> [Work to be completed] Beginning with the line that holds "The height and" and ending with the last line of the entries below, copy every line exactly and nothing else, with the pictures left out.

> [Records provided]

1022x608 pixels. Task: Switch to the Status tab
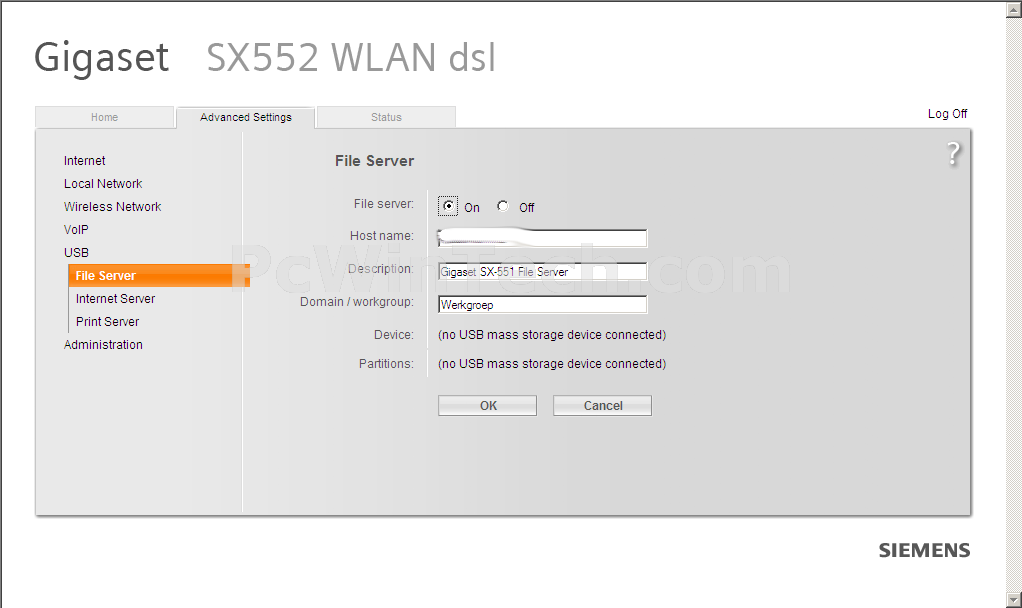(386, 117)
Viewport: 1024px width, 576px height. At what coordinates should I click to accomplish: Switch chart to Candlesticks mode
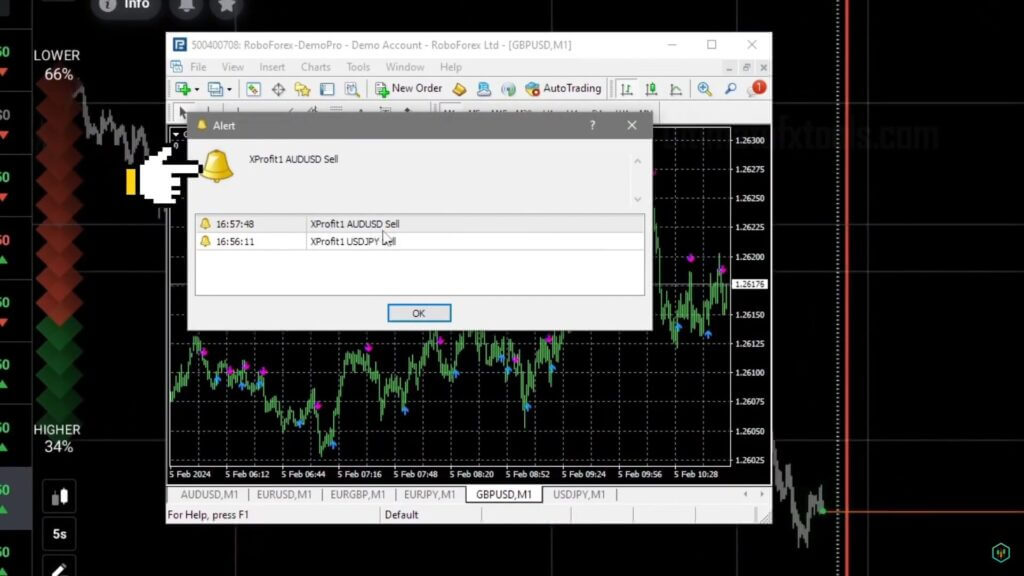click(x=650, y=88)
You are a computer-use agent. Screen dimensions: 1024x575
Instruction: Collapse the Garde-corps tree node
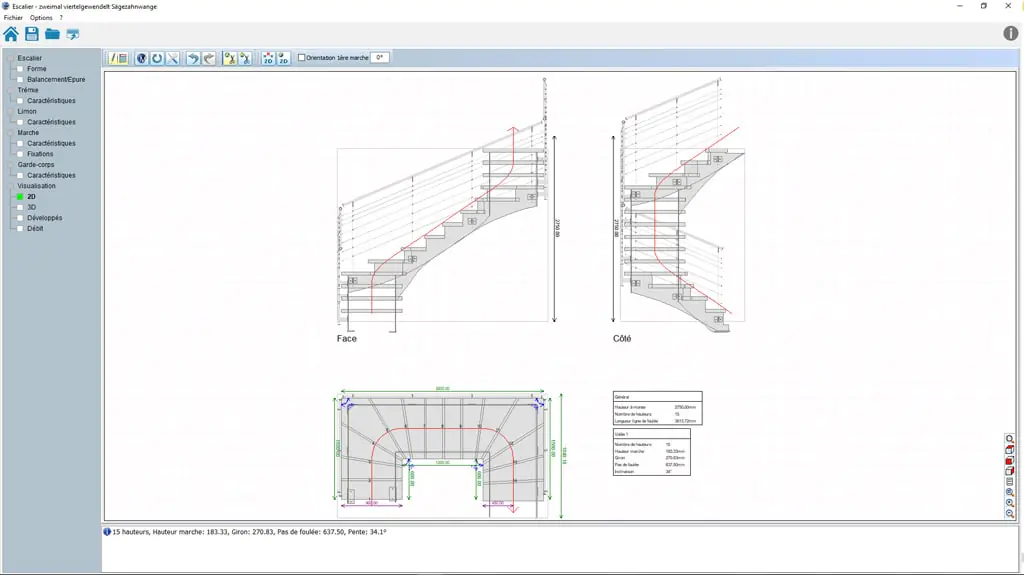pos(11,164)
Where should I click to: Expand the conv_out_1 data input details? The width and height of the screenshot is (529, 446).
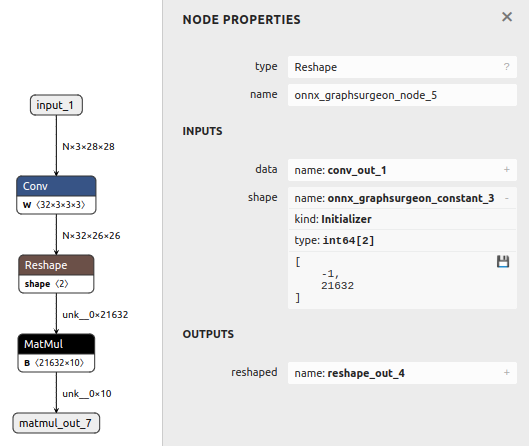506,170
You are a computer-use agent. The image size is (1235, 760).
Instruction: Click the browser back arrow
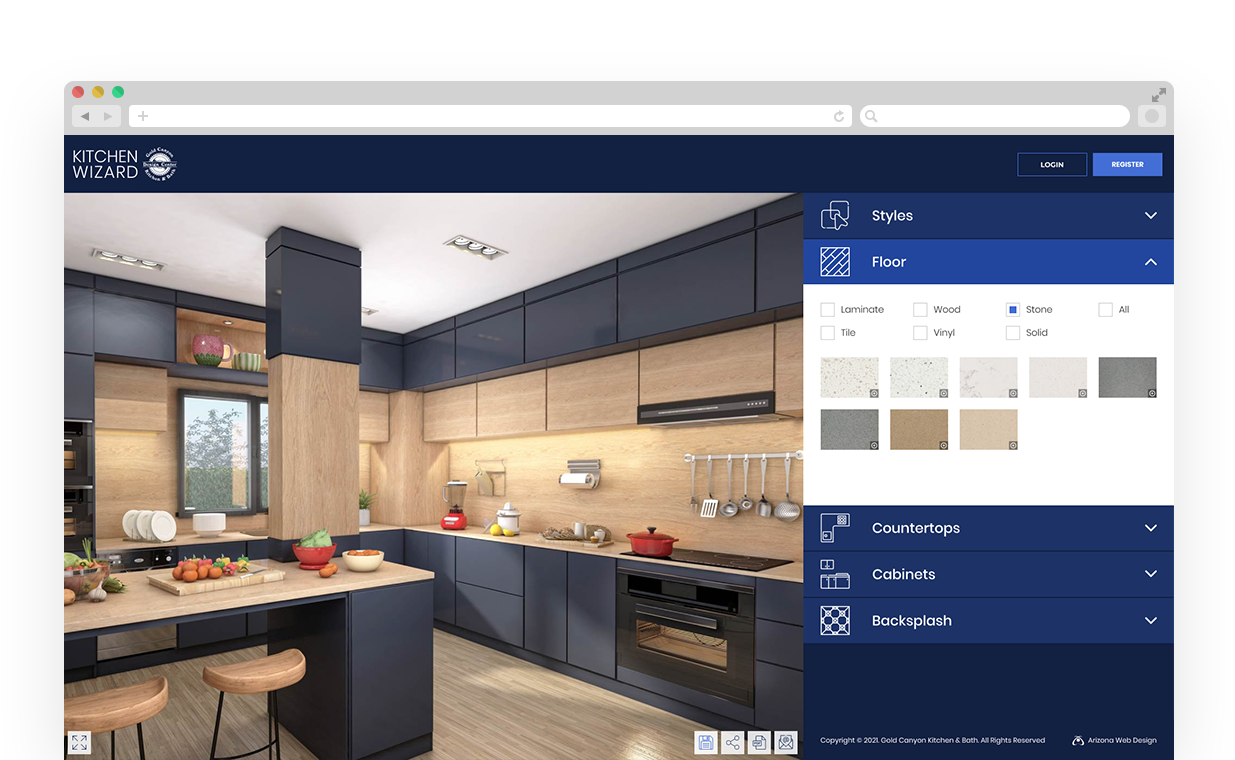tap(85, 117)
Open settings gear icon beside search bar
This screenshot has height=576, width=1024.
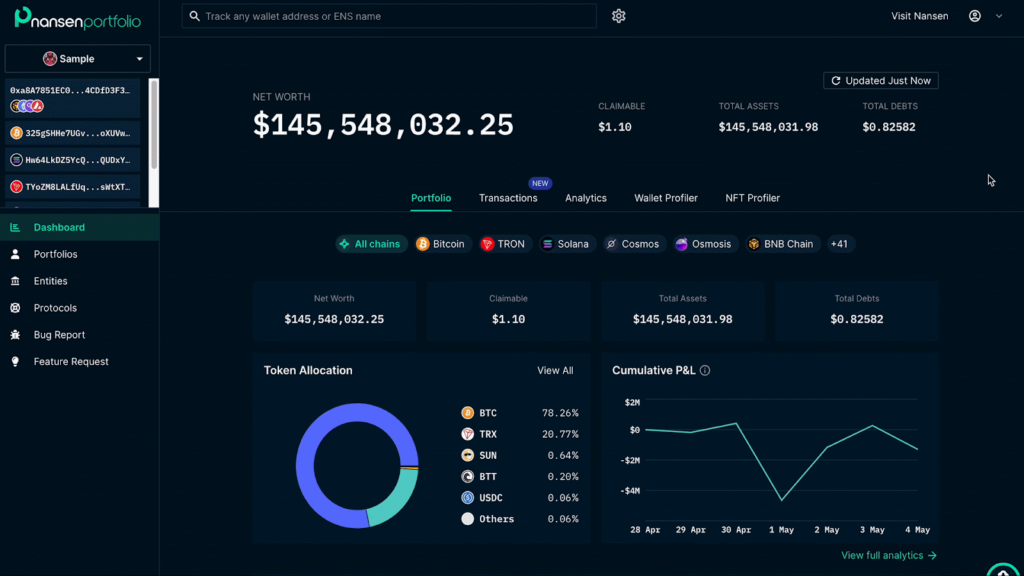tap(619, 16)
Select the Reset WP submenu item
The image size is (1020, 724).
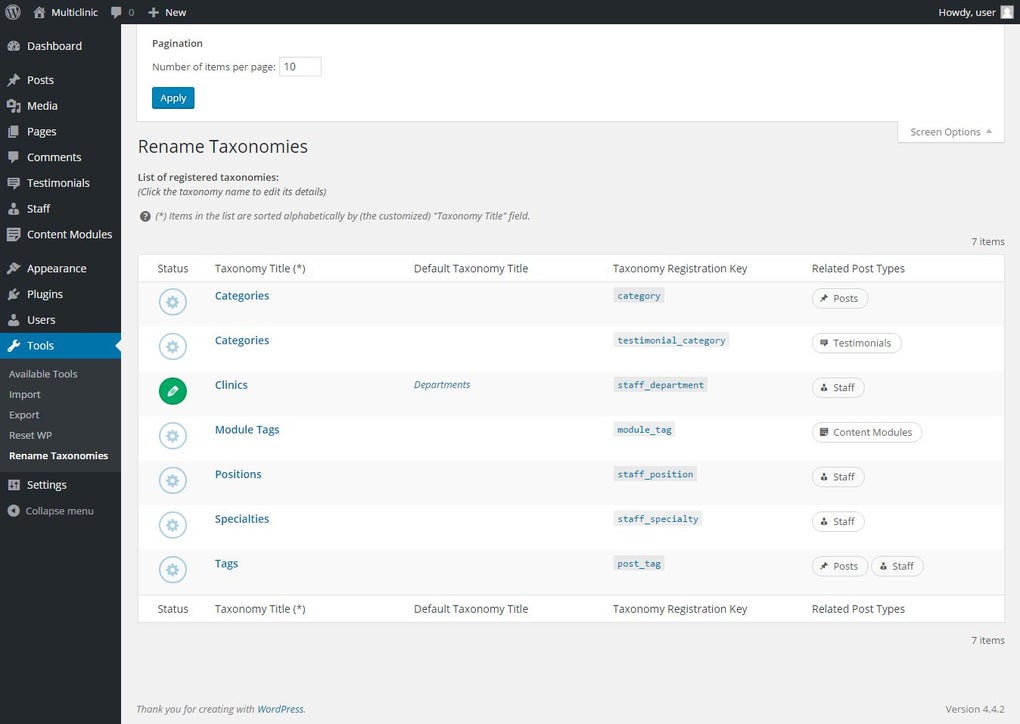pyautogui.click(x=30, y=435)
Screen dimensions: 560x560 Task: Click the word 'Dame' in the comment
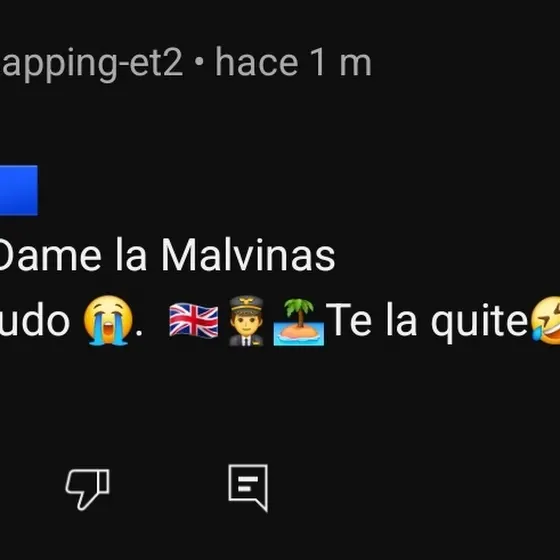(x=50, y=255)
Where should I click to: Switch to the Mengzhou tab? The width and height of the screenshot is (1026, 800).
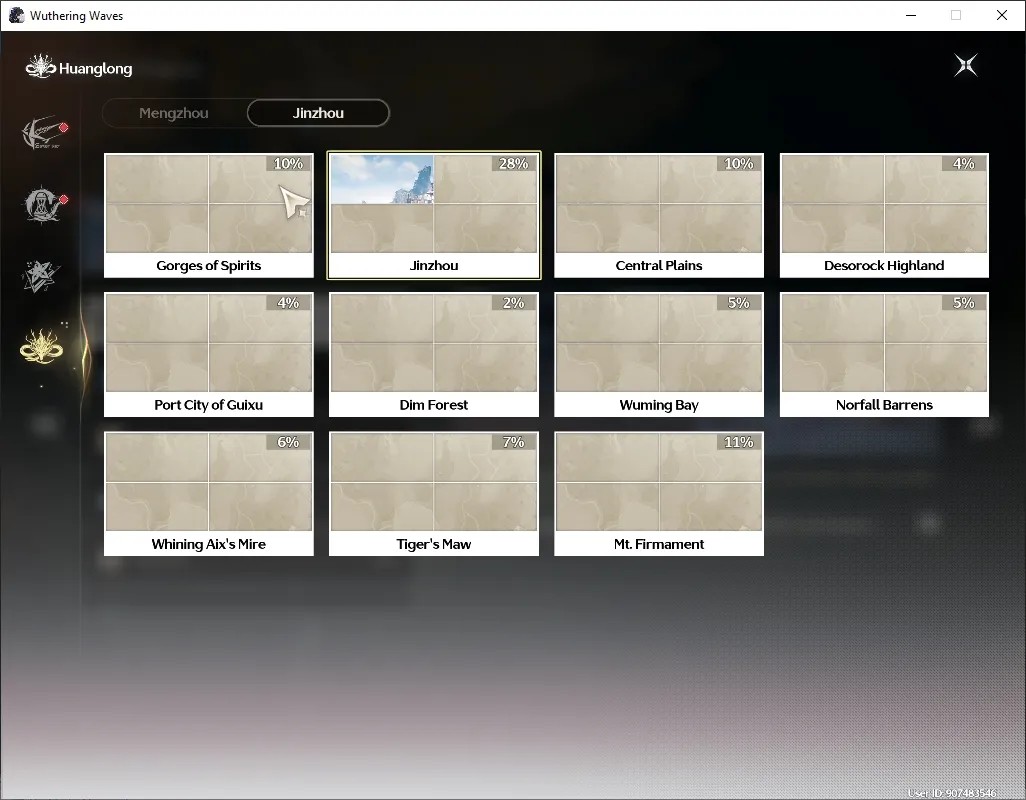[174, 113]
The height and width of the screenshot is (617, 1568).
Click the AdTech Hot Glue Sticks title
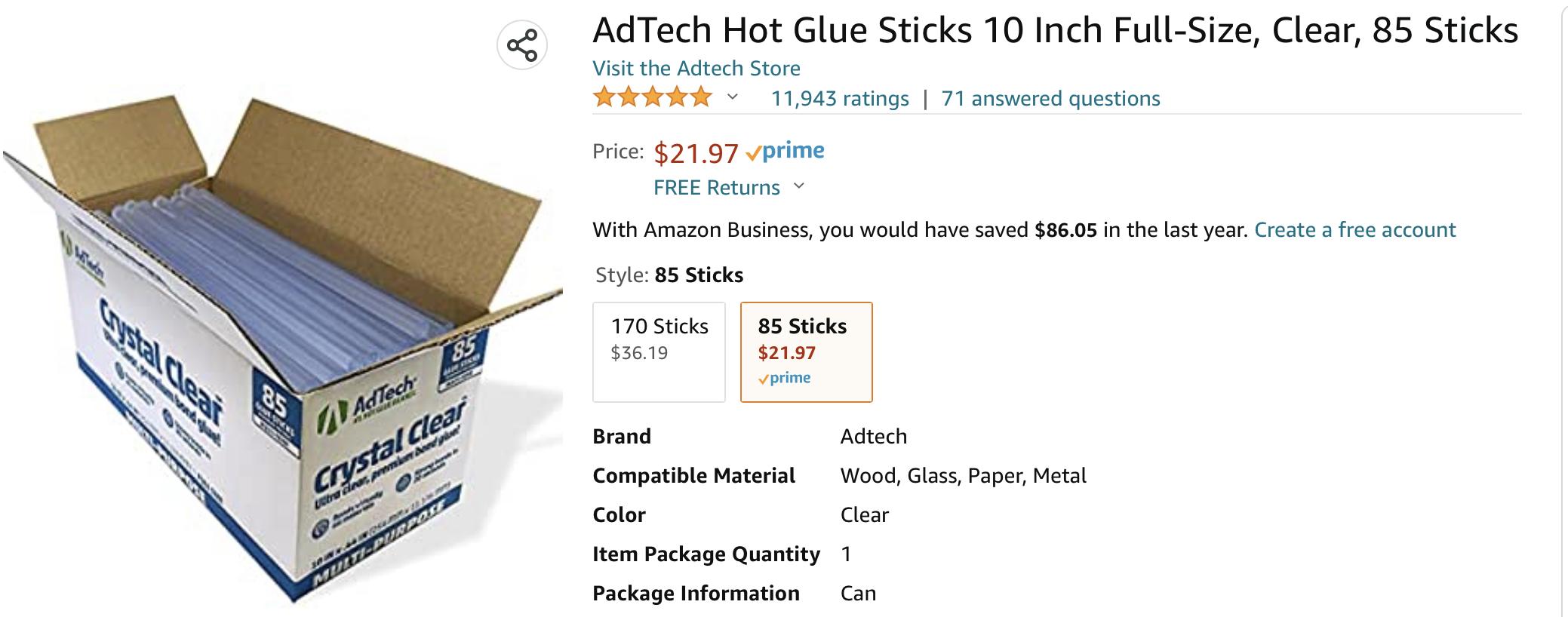(1055, 31)
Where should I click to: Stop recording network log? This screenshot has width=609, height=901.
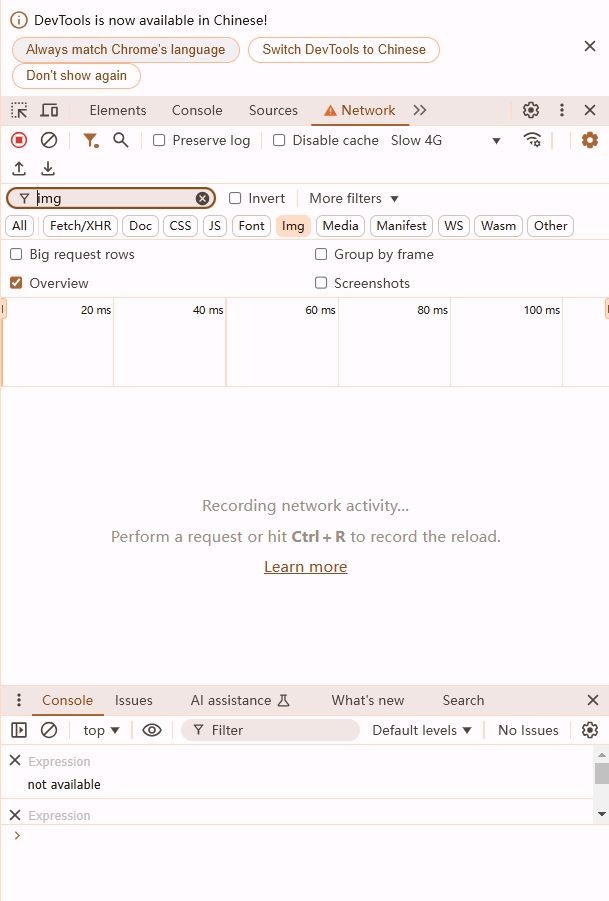(x=19, y=140)
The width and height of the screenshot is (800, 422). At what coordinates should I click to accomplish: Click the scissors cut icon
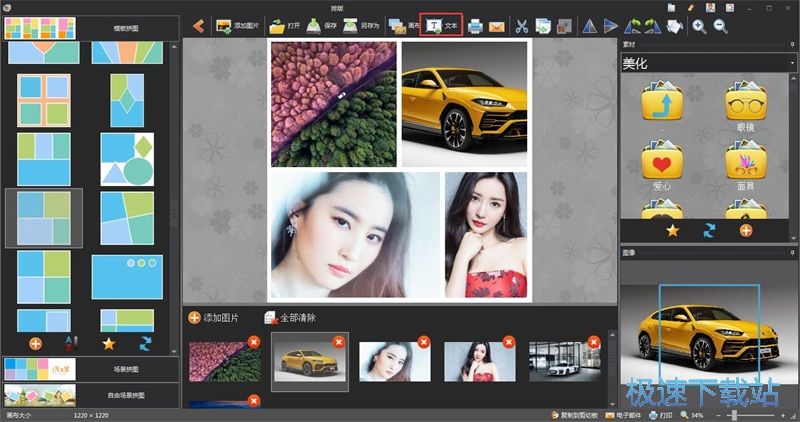click(521, 26)
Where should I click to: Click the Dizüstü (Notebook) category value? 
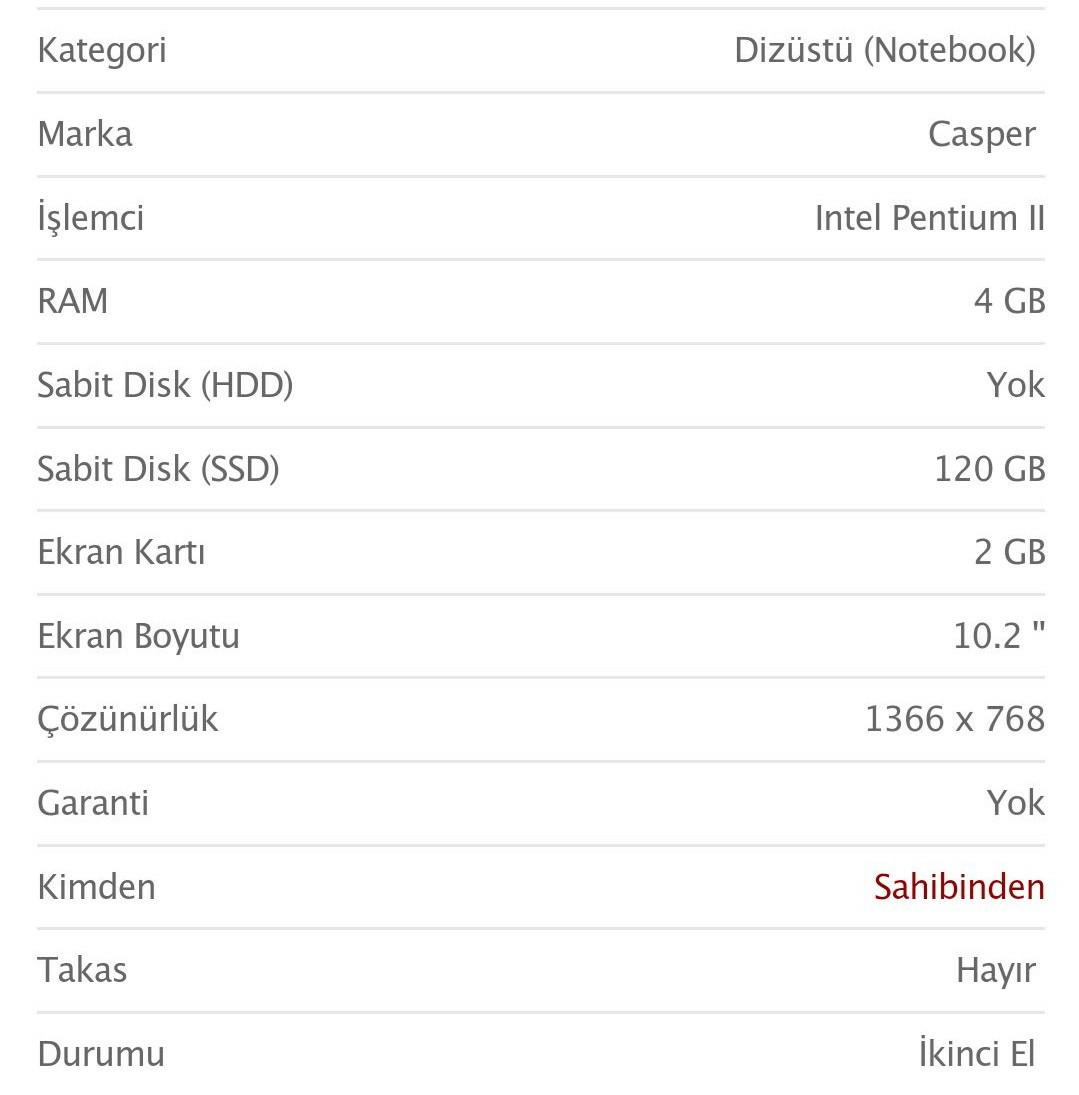click(x=885, y=50)
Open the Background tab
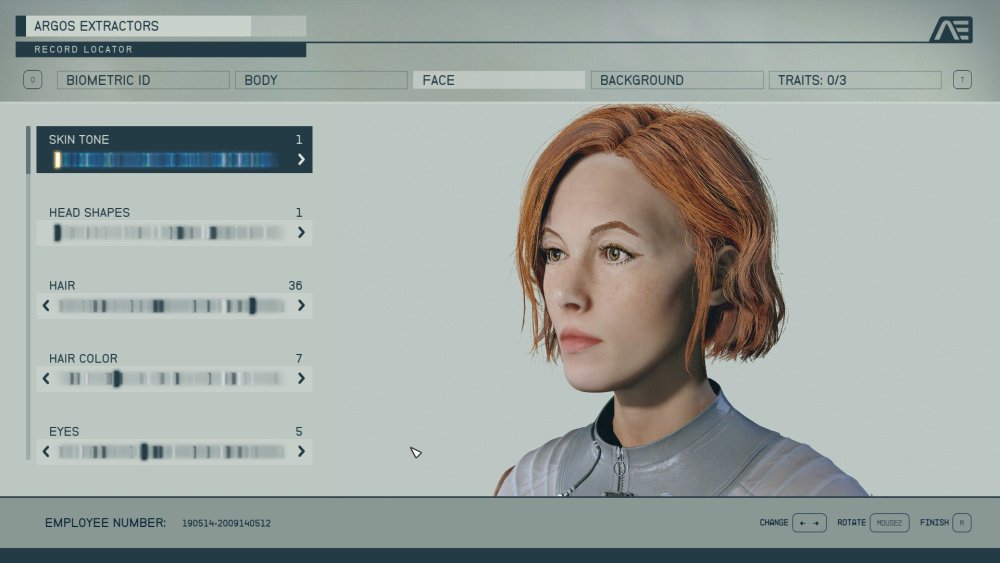1000x563 pixels. [x=677, y=80]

> [Task solution]
The height and width of the screenshot is (617, 1568).
Click the AdTech Hot Glue Sticks title
(1055, 31)
Where should I click to: Stop recording network log? This screenshot has width=609, height=901.
(x=19, y=140)
The width and height of the screenshot is (800, 422). At what coordinates should I click to accomplish: Click the scissors cut icon
click(521, 26)
Where should I click to: Click the Dizüstü (Notebook) category value? 
click(x=885, y=50)
Open the Background tab
1000x563 pixels. [x=677, y=80]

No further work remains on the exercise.